• Task to carry out: Only the text carries over: repeat the records exactly and drop the images.

(Dataset entries)
□ □ □ □

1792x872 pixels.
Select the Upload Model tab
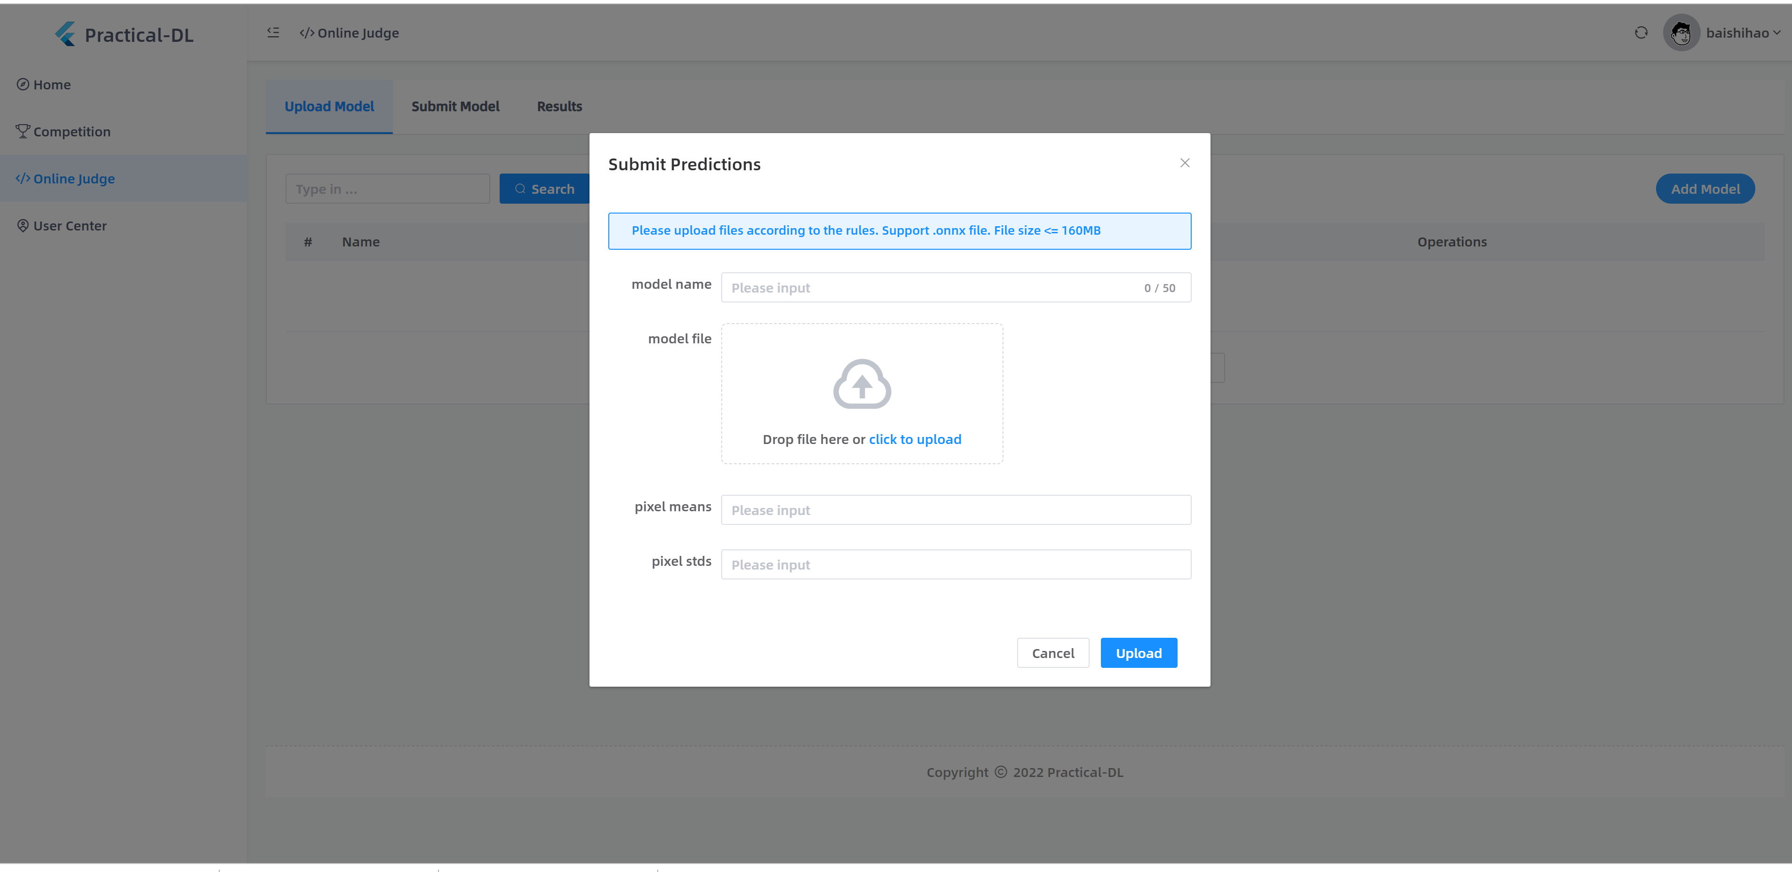coord(329,106)
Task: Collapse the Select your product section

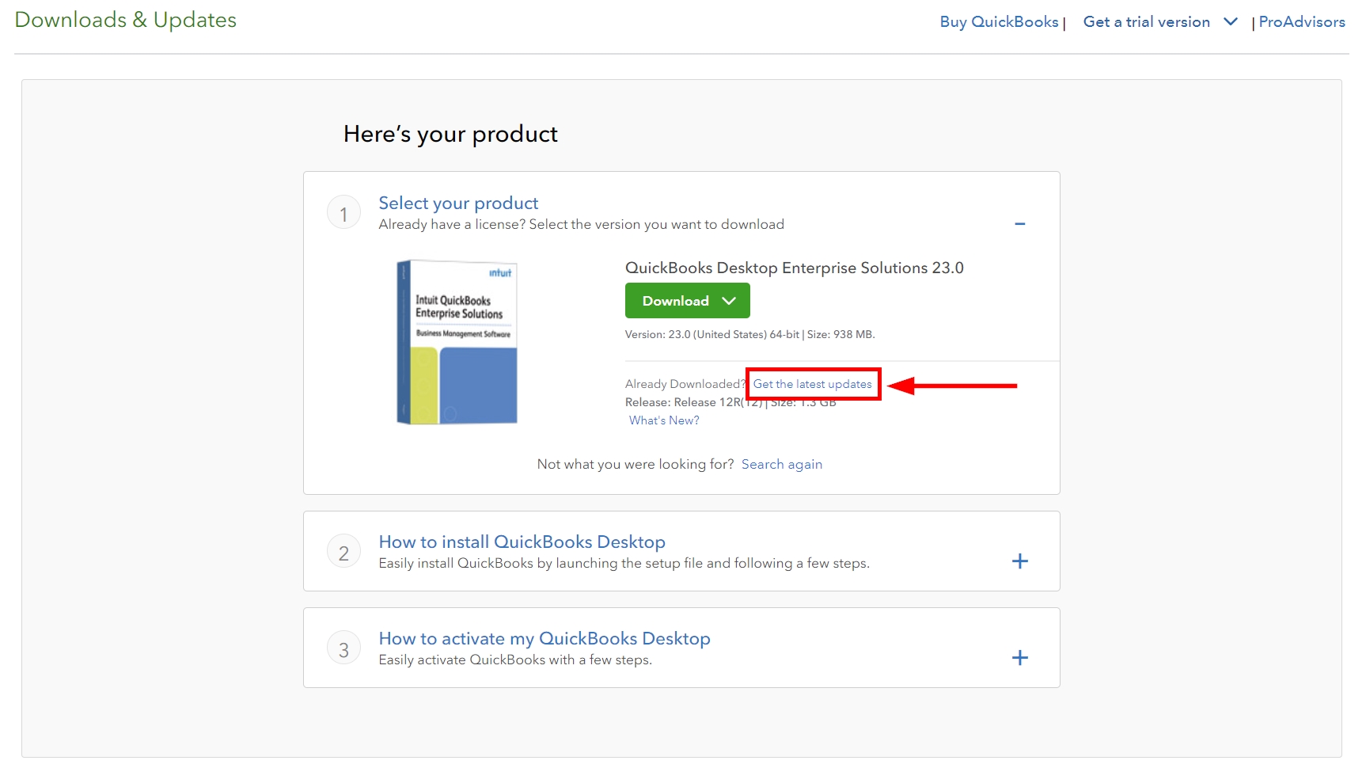Action: tap(1020, 224)
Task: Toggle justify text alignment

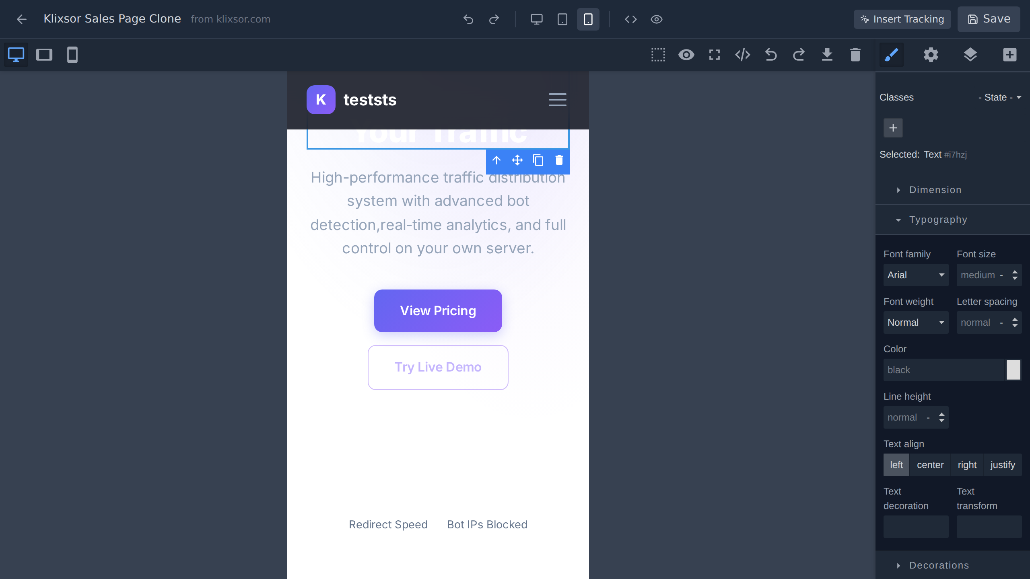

□ □ □ □

• Task solution:
1792x872 pixels.
Select the Upload Model tab
coord(329,106)
Task: Collapse the Select your product section

Action: tap(1020, 224)
Task: Toggle justify text alignment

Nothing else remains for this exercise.